Throw it Away - Dan Cruces and Scott Dugdale

"It was very difficult recording that song and trying to make it as 'big' as the stuff we were listening to. We were limited to two 1/2 inch 8-track Tascam decks (actually almost a luxury for a small local studio at the time). Since neither of us played guitar well enough to track, I multitracked all the 'lead' parts, one note and one part at a time with a Minimoog synthesizer. The 'rhythm guitar' sound was a piano, miked, and run through a guitar amp in a bathroom cranked up to 10 (11 really). Dan had the melody idea and some lyrics, I fleshed out the music, we both played drums and percussion. There's even a timpani in there somewhere. Dan sang the lead and we both did background vocals. My good friend and engineer Ralph Staub worked the sessions too, and we all did the final mix together."

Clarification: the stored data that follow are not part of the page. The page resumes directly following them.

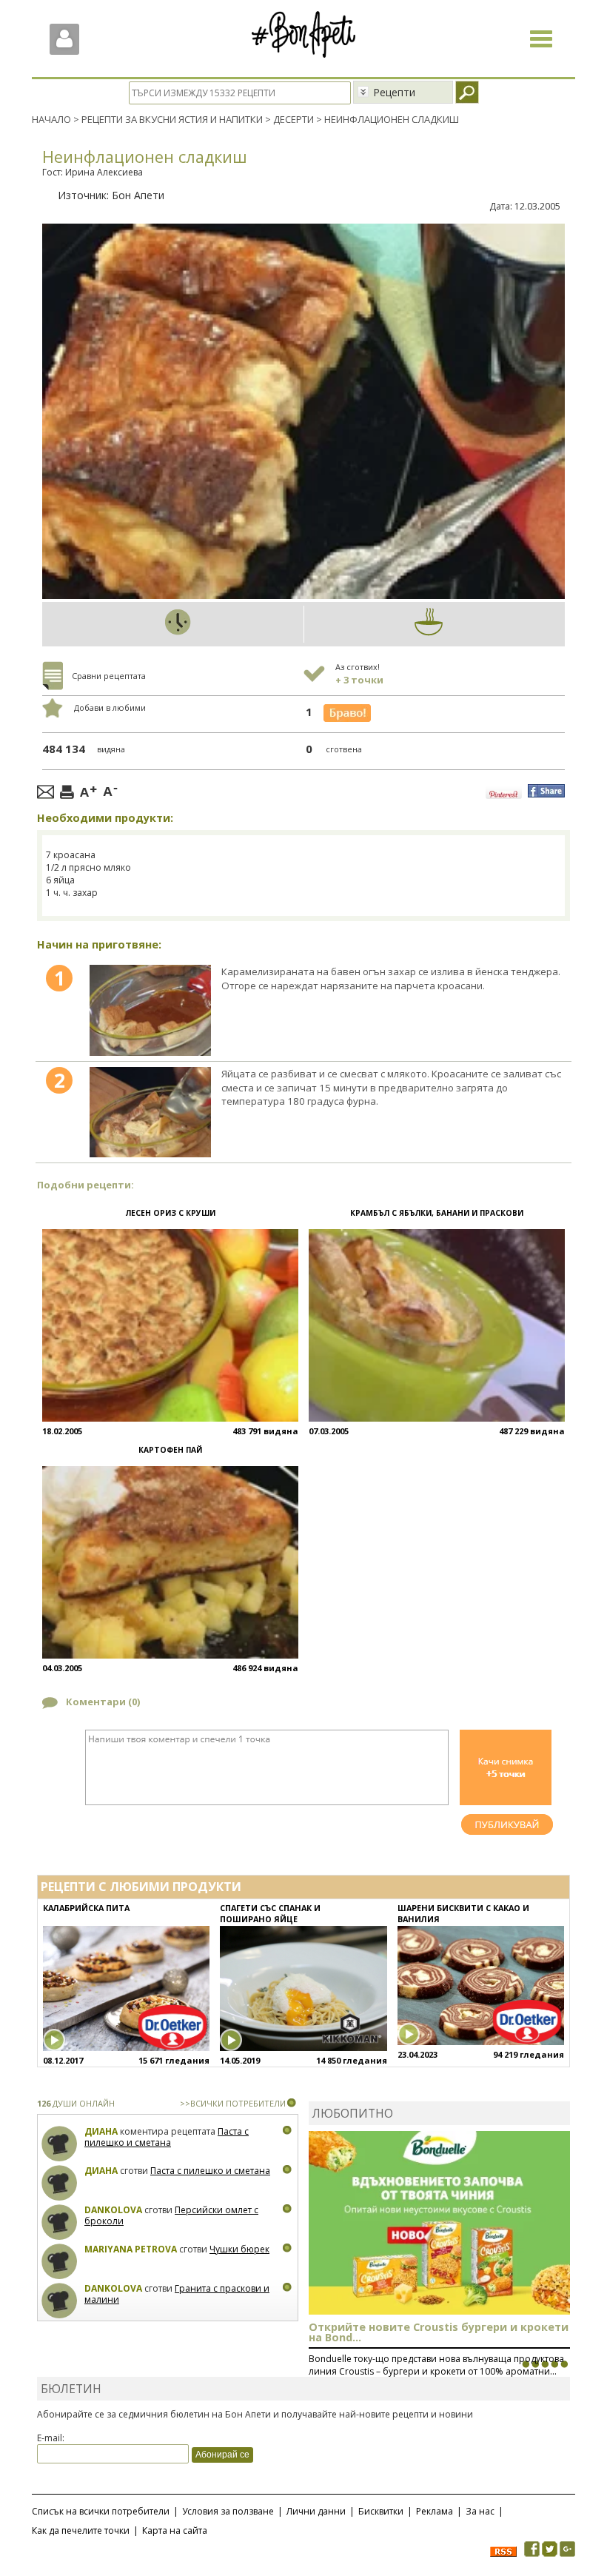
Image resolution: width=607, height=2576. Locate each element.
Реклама (434, 2511)
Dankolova (113, 2210)
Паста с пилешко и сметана (166, 2137)
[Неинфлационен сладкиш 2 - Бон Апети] (150, 1112)
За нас (480, 2511)
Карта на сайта (174, 2530)
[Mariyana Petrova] (59, 2262)
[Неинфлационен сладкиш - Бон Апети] (150, 1010)
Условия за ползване (228, 2511)
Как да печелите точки (81, 2530)
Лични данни (316, 2511)
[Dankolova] (59, 2222)
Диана (101, 2131)
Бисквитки (380, 2511)
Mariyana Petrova (130, 2249)
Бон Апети (138, 195)
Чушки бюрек (239, 2249)
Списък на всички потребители (101, 2511)
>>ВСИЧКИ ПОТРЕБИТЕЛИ (233, 2103)
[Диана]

Released in the 1980, the album's cover featured a cartoon design of main street Chico, by local artist Sylvia Massy, a university student, who later went on to become a veteran record producer and studio engineer (
Undertow - Tool, Unchained - Johnny Cash, and Diamonds and Pearls - Prince).

Scott Dugdale is now the in-house composer for Wavegroup, a post-production studio responsible for recording tracks for Guitar Hero, Guitar Hero II, Guitar Hero: Rocks The 80's. He has scored numerous films, television documentaries and other video games, including Online Chess Kingdoms and Brooktown High. He has also created many tracks in the Dance Dance Revolution series, including the most recent version for Wii, as well as six sequels of the successful Karaoke Revolution series of video games. In 2005, his musical score for a mini-series called Astronomy: Observations and Theories was nominated for an L.A. Area Emmy, and the series won the Emmy for Best Educational Series and Best Writing.